US Vice President Kamala Harris took on a new anti-gun violence effort Friday, a role that will likely bring her more visibility ahead of the 2024 election.
The 58-year-old Democrat will head up the new White House Office of Gun Violence Prevention, which President Joe Biden said in a statement was part of his administration’s promise to “do everything it can to combat the epidemic of gun violence that is tearing our families, our communities, and our country apart.”
“We know true freedom is not possible if people are not safe,” Harris said in the same statement.
Despite the new push, the White House does not have unilateral power to meaningfully limit gun use in the United States, such as by banning assault weapons.
Any substantial moves would have to come from Congress, where fiercely anti-gun regulation Republicans control the House of Representatives.
Biden has therefore tried to work around legislative requirements and imposed certain regulatory and administrative restrictions, which have only a limited scope.

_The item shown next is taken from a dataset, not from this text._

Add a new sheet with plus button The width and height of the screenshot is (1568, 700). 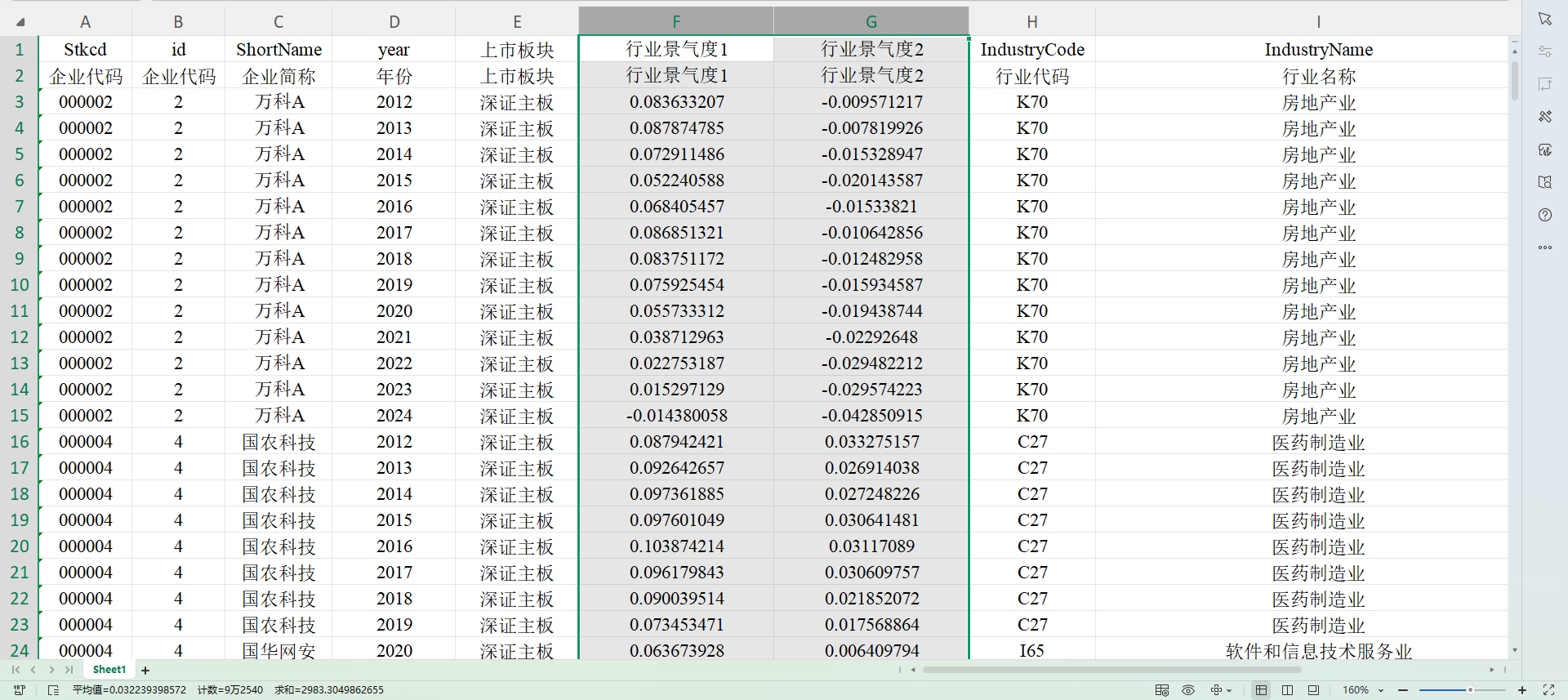[x=145, y=671]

The new role adds a significant job to Harris’ portfolio just a little over a year ahead of the 2024 race, in which she and the 80-year-old president are facing re-election.

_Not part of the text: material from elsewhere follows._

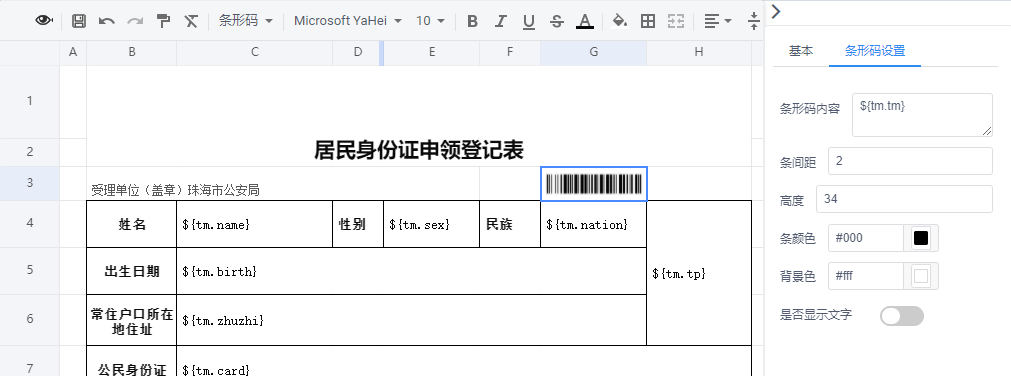Expand the font size 10 dropdown
This screenshot has height=376, width=1011.
430,21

The vice president has already been tasked with taking on other politically sensitive issues such as immigration.
Tackling gun violence gives the former California prosecutor the chance to work on a visible issue that often garners more widespread consensus from the American public.
According to the Gun Violence Archive, a non-governmental organization, 44,374 people were killed by guns across the United States last year.
Gun deaths have slowed slightly this year, at 28,793 for the first eight months, according to the archive.
Harris — the first woman to become vice president as well as the first Black person and person of South Asian descent to hold the job — also recently embarked on the so-called Fight for Our Freedoms College Tour, in which she visited several US universities.
She was generally received with enthusiasm, in contrast to her often-flagging favorability poll numbers.